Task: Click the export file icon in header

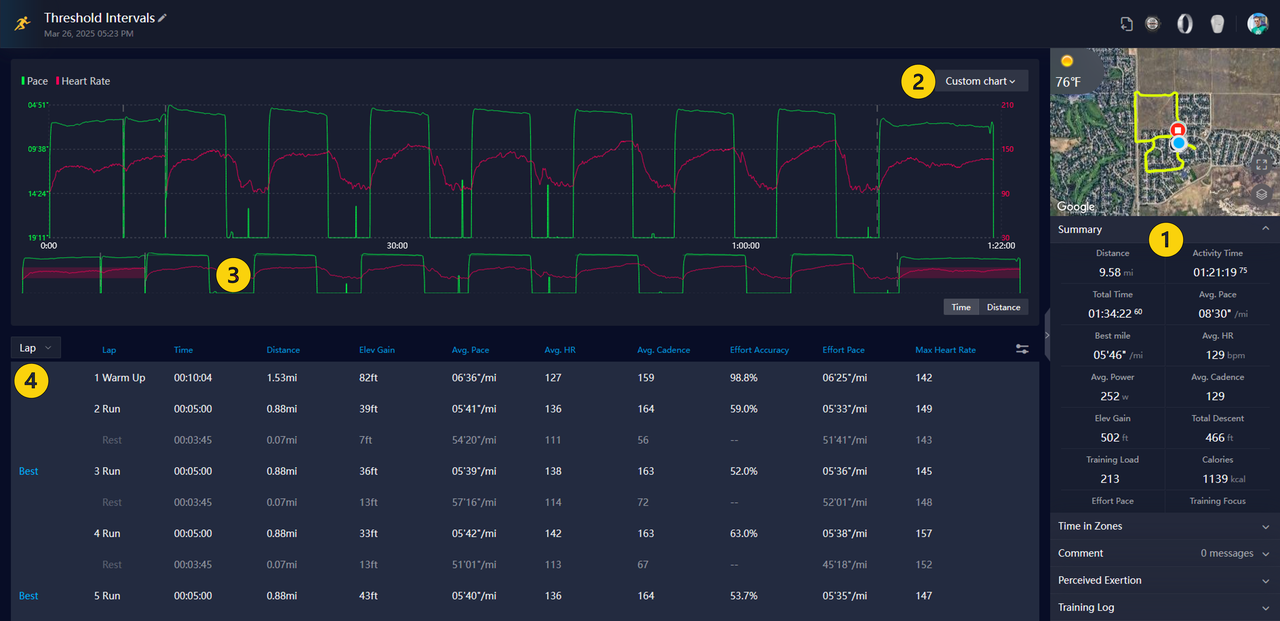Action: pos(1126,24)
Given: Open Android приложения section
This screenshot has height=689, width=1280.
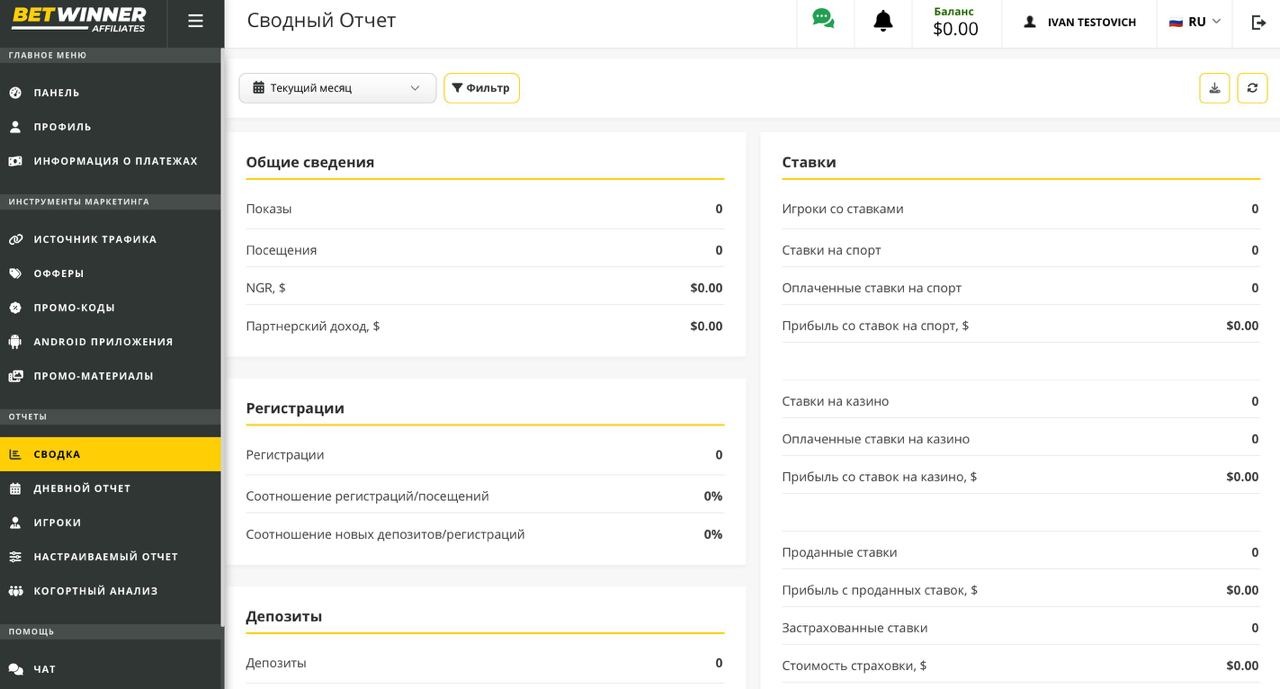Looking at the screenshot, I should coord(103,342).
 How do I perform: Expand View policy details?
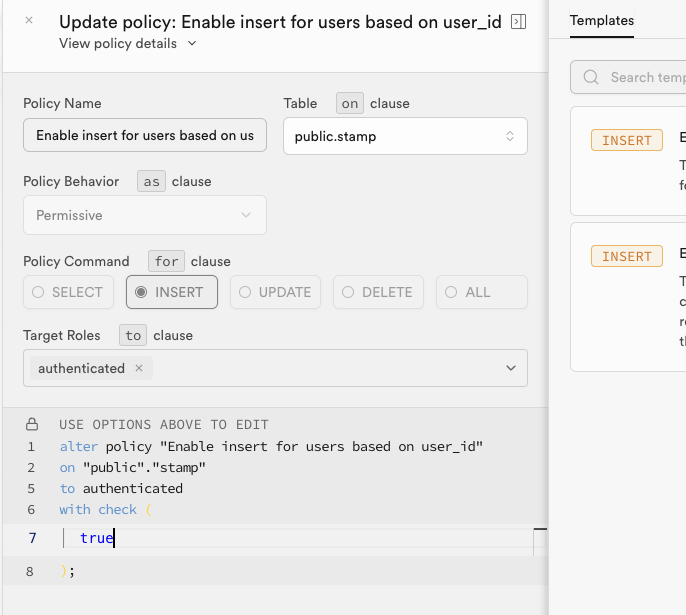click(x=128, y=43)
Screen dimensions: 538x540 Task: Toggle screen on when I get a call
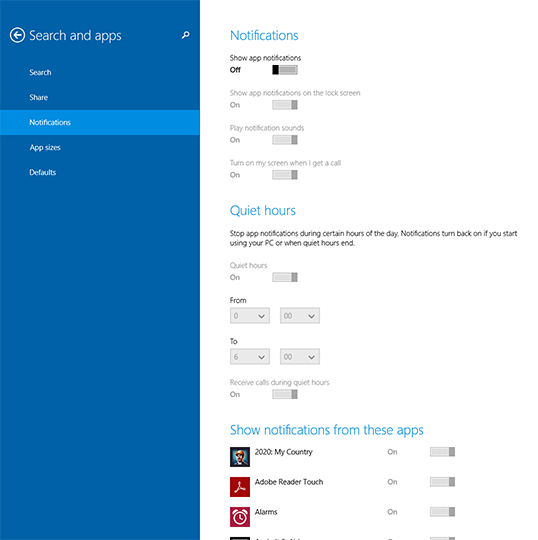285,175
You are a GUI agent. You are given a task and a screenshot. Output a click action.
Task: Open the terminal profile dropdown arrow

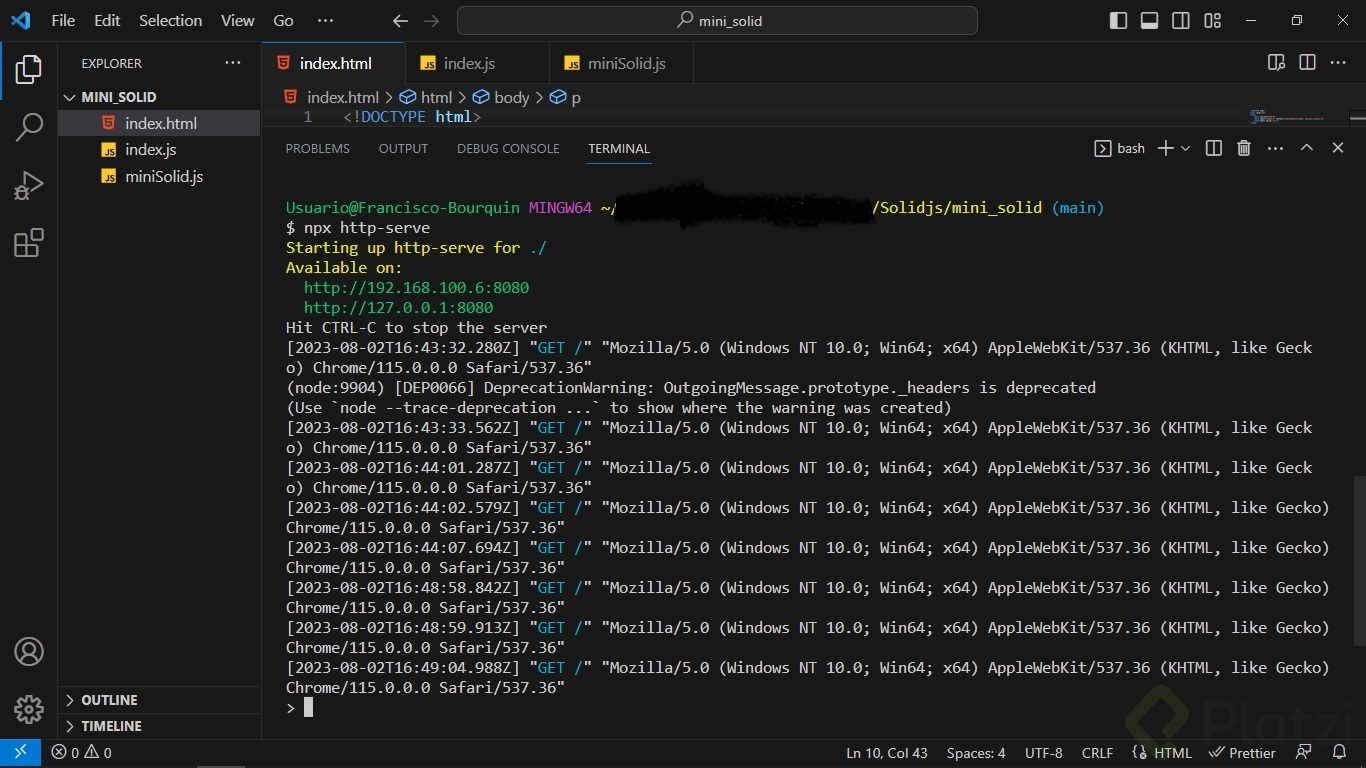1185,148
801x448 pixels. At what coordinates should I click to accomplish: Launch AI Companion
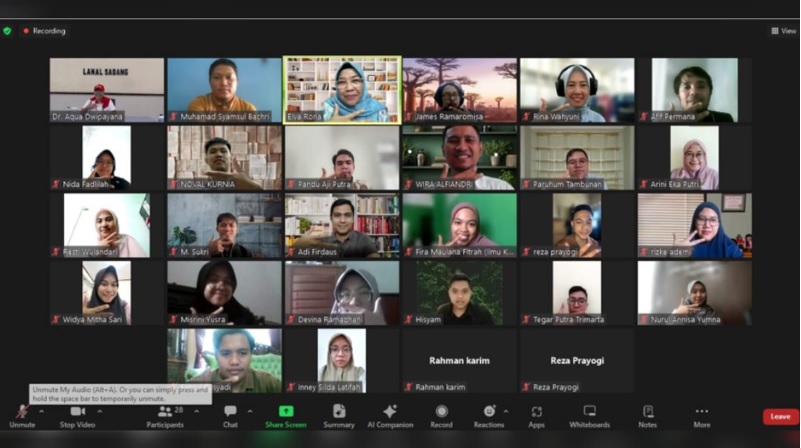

==

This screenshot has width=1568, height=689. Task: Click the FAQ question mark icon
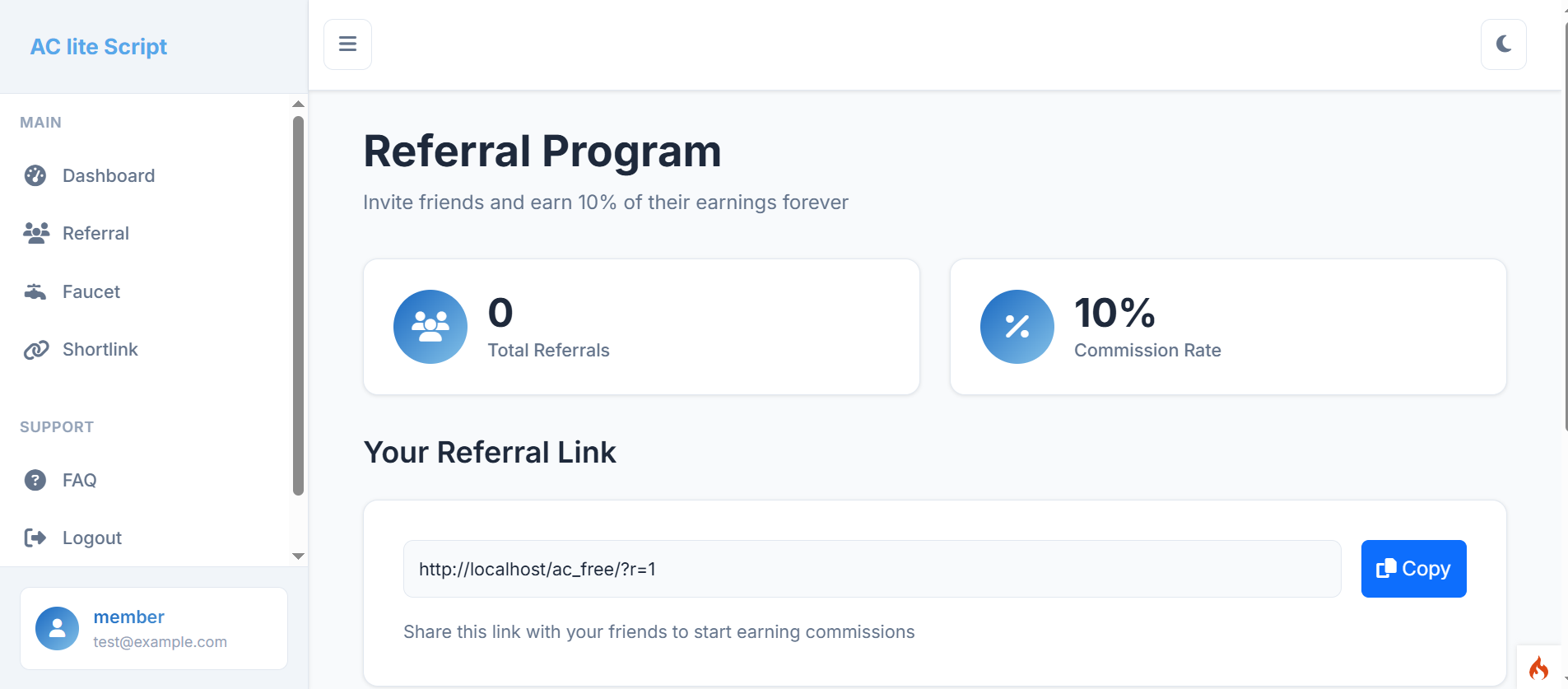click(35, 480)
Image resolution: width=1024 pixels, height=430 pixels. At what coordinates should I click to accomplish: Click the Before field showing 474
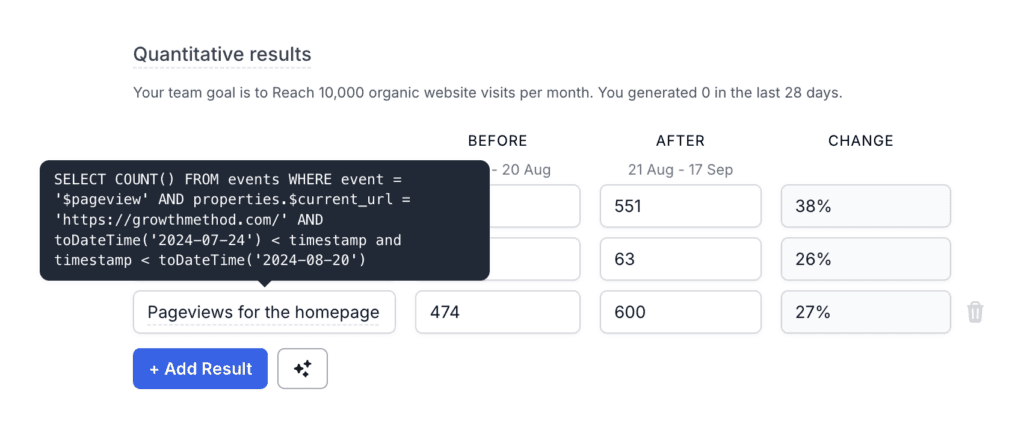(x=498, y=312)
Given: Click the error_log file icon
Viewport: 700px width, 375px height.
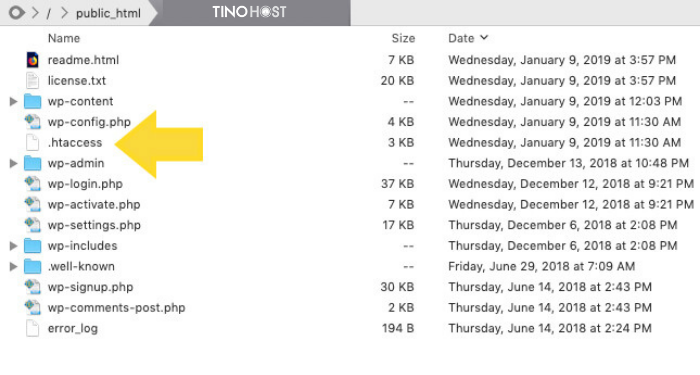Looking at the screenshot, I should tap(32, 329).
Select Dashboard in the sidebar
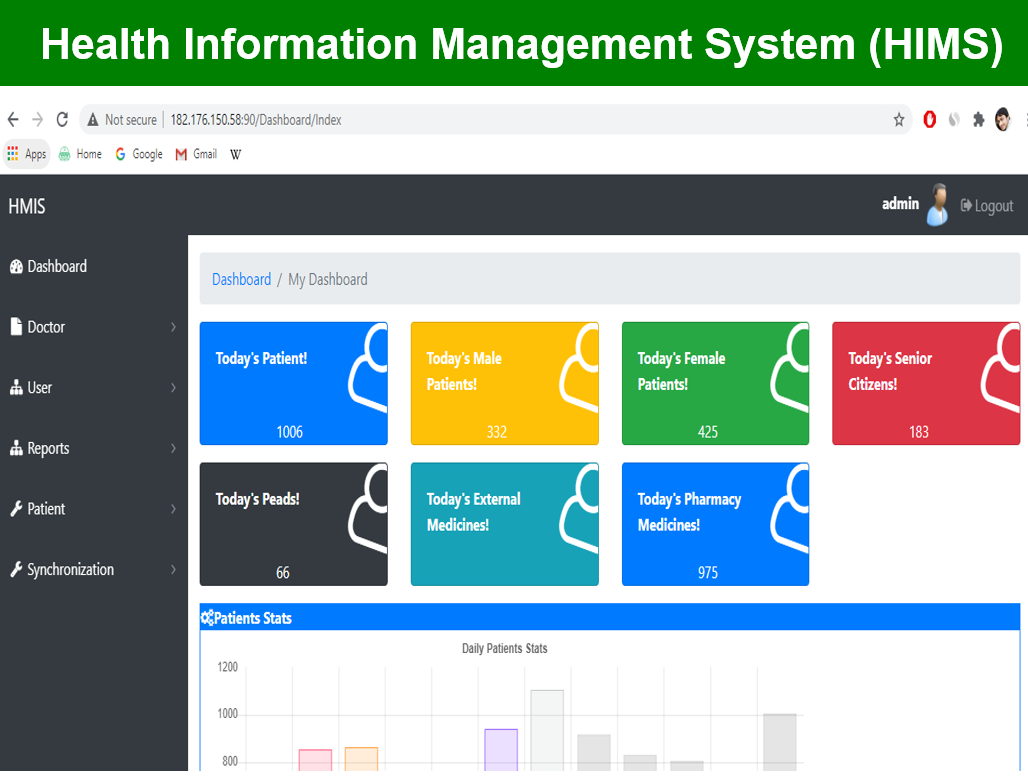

--

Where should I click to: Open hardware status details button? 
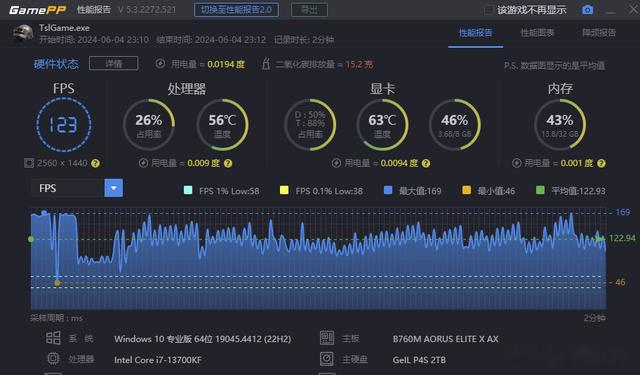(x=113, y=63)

__What to work on__: I would like the exact lines from the data above, starting with the one that holds "How do I perform: Expand" and going on through the one that holds "801x448 pixels. At", without the pictures.

__Your solution__:
 How do I perform: Expand View policy details?
click(x=128, y=43)
Screen dimensions: 538x540 Task: Toggle screen on when I get a call
285,175
You are a GUI agent. You are given a task and a screenshot. Output a click action.
Task: Open the terminal profile dropdown arrow

1185,148
801x448 pixels. At what coordinates should I click to accomplish: Launch AI Companion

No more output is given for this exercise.